**Task goal**
Up to and including the line containing "Lire plus (12, 1010)", please reproduce the lines of the listing below, starting from the top.
::::
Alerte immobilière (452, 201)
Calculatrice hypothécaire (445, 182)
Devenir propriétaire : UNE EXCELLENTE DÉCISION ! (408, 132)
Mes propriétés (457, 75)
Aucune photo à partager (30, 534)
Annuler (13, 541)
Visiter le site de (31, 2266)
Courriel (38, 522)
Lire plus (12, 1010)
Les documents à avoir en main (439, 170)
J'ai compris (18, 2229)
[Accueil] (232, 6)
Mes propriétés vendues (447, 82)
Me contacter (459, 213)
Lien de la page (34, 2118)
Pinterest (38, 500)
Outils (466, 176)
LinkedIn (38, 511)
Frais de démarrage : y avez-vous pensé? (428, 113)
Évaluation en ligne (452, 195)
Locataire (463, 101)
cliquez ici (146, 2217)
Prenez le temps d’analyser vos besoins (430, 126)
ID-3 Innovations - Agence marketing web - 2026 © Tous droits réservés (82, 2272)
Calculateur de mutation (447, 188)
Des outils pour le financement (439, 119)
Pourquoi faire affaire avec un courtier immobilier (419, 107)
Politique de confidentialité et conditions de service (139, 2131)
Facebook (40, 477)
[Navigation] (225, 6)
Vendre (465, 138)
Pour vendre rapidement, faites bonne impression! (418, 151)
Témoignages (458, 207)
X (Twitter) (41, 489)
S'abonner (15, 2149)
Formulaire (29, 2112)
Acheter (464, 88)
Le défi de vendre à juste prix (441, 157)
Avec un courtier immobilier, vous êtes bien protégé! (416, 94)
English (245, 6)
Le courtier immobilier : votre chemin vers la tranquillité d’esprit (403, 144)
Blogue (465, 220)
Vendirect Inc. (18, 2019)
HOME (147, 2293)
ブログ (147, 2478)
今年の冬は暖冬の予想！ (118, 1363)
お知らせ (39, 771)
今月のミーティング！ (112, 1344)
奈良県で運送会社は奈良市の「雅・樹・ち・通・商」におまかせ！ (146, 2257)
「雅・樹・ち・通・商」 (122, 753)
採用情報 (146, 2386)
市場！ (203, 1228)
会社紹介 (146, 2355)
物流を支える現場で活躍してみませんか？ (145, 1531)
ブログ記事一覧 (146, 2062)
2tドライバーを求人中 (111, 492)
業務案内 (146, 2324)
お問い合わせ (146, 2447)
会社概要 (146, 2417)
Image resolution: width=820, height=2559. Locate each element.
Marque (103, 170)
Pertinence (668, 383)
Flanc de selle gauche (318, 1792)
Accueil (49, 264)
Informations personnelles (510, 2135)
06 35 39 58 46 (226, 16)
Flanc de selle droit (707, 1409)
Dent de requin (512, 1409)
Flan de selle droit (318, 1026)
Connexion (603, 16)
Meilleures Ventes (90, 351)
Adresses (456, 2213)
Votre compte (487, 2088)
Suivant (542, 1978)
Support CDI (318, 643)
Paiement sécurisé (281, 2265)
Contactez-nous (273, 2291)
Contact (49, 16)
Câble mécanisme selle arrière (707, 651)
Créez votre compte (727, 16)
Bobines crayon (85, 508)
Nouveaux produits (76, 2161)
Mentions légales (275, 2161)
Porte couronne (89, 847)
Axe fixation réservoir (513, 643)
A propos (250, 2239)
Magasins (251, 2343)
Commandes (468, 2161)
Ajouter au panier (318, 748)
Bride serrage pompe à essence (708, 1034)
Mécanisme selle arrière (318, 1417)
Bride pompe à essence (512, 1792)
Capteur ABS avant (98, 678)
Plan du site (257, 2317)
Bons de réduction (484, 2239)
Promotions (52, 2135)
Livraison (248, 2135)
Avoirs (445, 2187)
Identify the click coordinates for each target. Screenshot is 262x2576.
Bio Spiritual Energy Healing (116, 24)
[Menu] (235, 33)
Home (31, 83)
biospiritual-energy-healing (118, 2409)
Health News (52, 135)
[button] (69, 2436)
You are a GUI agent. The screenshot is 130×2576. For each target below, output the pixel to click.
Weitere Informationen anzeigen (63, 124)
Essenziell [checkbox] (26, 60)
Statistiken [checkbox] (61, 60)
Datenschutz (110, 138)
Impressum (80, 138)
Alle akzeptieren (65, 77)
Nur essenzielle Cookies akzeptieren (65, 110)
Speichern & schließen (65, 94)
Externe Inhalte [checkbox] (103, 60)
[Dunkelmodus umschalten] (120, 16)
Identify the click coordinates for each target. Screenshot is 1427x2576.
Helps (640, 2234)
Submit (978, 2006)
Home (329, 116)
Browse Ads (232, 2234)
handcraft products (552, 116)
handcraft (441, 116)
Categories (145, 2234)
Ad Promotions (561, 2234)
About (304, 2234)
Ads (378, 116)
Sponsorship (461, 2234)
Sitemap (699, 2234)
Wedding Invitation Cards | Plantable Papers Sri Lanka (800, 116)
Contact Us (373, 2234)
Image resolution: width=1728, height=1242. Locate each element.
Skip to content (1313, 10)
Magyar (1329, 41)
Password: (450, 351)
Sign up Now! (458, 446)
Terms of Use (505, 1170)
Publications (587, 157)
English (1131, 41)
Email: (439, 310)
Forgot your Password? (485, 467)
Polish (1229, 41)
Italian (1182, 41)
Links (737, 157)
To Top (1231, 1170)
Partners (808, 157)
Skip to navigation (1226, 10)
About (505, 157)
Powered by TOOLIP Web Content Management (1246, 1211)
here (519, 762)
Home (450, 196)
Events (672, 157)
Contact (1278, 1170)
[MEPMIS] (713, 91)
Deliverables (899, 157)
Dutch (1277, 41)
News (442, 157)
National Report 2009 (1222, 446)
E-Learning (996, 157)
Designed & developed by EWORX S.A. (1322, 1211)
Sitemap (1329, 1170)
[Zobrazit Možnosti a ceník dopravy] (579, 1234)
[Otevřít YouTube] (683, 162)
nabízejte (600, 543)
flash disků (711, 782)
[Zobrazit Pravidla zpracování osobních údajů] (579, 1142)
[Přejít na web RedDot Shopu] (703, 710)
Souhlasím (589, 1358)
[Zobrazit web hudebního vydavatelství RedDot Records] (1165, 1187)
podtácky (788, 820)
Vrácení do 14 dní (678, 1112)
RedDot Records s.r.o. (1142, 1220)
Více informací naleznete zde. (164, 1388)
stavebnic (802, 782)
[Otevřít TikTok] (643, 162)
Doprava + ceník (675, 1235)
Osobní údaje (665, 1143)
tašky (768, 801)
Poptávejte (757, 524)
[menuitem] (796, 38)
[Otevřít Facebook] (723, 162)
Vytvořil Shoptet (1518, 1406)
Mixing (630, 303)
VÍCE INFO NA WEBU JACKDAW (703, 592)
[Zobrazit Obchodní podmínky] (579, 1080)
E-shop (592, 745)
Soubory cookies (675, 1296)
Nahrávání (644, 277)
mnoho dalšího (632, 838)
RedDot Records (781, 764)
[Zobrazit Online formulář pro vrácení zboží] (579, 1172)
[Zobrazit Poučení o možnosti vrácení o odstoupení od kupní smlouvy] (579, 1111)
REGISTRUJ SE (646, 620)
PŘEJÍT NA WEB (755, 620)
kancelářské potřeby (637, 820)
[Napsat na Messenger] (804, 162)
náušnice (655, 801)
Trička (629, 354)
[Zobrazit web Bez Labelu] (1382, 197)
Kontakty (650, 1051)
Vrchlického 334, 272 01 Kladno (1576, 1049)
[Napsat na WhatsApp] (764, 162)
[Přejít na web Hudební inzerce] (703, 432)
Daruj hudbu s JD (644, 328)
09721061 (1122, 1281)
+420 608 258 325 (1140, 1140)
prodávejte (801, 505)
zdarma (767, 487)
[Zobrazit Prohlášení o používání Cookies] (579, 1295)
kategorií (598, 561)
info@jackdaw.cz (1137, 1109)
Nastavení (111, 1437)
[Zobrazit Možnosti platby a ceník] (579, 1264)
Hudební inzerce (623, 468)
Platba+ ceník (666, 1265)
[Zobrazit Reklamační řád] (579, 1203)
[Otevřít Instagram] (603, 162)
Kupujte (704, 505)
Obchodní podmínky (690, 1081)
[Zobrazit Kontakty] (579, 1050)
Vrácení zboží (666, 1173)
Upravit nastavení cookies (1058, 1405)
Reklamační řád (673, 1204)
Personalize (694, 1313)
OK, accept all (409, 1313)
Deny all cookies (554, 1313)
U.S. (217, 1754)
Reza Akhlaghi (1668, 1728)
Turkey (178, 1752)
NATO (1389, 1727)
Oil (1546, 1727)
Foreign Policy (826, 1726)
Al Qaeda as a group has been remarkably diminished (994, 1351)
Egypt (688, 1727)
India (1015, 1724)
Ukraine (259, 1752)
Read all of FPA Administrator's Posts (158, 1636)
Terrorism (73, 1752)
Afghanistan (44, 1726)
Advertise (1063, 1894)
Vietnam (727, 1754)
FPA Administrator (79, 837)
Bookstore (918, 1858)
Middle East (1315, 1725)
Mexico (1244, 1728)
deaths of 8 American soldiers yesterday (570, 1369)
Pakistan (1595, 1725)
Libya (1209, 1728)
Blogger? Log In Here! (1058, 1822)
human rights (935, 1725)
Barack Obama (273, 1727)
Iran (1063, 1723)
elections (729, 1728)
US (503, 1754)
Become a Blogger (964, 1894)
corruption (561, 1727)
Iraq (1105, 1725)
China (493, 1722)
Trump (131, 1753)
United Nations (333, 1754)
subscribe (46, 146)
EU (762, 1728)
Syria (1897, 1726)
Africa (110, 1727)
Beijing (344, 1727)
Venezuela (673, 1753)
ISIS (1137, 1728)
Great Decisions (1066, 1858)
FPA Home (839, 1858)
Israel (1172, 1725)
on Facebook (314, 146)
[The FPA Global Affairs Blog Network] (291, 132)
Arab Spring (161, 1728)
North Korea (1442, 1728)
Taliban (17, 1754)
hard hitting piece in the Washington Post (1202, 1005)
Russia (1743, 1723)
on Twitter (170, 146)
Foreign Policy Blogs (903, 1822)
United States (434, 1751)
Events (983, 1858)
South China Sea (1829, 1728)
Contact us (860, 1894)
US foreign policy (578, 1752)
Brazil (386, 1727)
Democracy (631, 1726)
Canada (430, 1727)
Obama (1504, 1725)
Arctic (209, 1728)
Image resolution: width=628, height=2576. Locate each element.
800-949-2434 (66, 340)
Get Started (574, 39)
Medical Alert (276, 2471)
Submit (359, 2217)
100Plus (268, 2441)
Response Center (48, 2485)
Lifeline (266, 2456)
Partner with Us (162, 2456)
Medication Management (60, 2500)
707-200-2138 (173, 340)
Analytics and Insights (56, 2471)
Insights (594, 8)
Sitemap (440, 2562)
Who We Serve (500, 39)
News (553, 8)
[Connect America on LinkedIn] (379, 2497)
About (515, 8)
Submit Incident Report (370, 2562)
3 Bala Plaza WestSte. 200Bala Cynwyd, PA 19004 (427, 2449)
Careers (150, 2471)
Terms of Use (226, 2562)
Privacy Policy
::::
**Response area**
Alerte immobilière (452, 201)
Calculatrice hypothécaire (445, 182)
Devenir propriétaire : UNE EXCELLENTE DÉCISION ! (408, 132)
Mes propriétés (457, 75)
Aucune photo à partager (30, 534)
Annuler (13, 541)
Visiter le site de (31, 2266)
Courriel (38, 522)
Lire plus (12, 1010)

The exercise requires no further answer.